Advent Calendar – Door 10: A garden gate

Christen Købke, The Garden Gate at the Artist’s Home at Blegdammen
Oil on paper laid down on canvas, c. 1845
Statens Museum for Kunst, Copenhagen (CC0)

There’s quite a lot of material from Scandinavian museums in the Europeana Collections, and browsing through them made me realise that I don’t know nearly as much about the history of art in the Scandinavian countries as I would like to. Danish painter Christen Købke (1810-1848) is a case in point. He was a talented portraitist and landscape painter, but, perhaps most importantly, one of the first artists to shift the focus from the sublime and/or the stereotypical to realistic snippets of everyday life. The small oil sketch of his own garden gate is a good example for this aspect of his work.

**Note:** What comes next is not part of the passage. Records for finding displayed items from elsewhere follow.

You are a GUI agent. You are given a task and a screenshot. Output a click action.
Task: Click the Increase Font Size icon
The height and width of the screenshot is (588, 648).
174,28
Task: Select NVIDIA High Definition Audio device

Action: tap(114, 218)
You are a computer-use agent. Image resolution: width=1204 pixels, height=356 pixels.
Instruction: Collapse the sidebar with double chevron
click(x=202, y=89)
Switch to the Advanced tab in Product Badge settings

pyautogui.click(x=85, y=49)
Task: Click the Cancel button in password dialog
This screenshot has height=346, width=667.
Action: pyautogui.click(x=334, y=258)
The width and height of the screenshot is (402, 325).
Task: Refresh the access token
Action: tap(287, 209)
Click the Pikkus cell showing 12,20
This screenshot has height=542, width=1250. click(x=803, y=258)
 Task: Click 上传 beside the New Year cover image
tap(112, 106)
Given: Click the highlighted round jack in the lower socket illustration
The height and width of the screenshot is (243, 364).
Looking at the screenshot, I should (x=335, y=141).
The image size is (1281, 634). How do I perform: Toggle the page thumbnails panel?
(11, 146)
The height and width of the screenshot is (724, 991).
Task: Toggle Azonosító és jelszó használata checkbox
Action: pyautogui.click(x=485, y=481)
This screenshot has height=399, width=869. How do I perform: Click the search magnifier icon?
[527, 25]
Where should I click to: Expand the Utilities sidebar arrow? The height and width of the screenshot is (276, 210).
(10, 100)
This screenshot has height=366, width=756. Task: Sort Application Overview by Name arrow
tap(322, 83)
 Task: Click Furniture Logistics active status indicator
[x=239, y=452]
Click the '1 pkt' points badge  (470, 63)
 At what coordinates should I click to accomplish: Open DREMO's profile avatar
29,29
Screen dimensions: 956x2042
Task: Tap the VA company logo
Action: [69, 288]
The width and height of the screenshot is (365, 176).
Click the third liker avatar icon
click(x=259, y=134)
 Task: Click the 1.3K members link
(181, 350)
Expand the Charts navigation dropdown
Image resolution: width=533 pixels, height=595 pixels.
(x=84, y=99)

The thing is, though: While I believe, I’d heard Købke’s name before, I can’t really say that I was familiar with his work even though he belongs to what is often called the “Golden Age of Danish Painting”. At the same time, I have a fairly profound knowledge of German and Austrian painting of that era, and I can see similarities there. I guess what I’m trying to say is that, apart from the select handful of “great” artists who were renowned and influential on an international level, the way we engage with art history is still very much defined by cultural and national borderlines – and that is even within Europe, without even touching on issues of eurocentrism and the whole wide world of “global art history”… But today is not the time to go down that particular road, although I likely will return to it at some point in the future. For now, let’s just enjoy one more of Købke’s painting and the admittedly limited view of the world as it appears from a certain loft in Copenhagen:

Christen Købke
View from the Loft of the Grain Store at the Bakery in the Citadel of Copenhagen
Oil on canvas, 1831, Statens Museum for Kunst, Copenhagen (CC0)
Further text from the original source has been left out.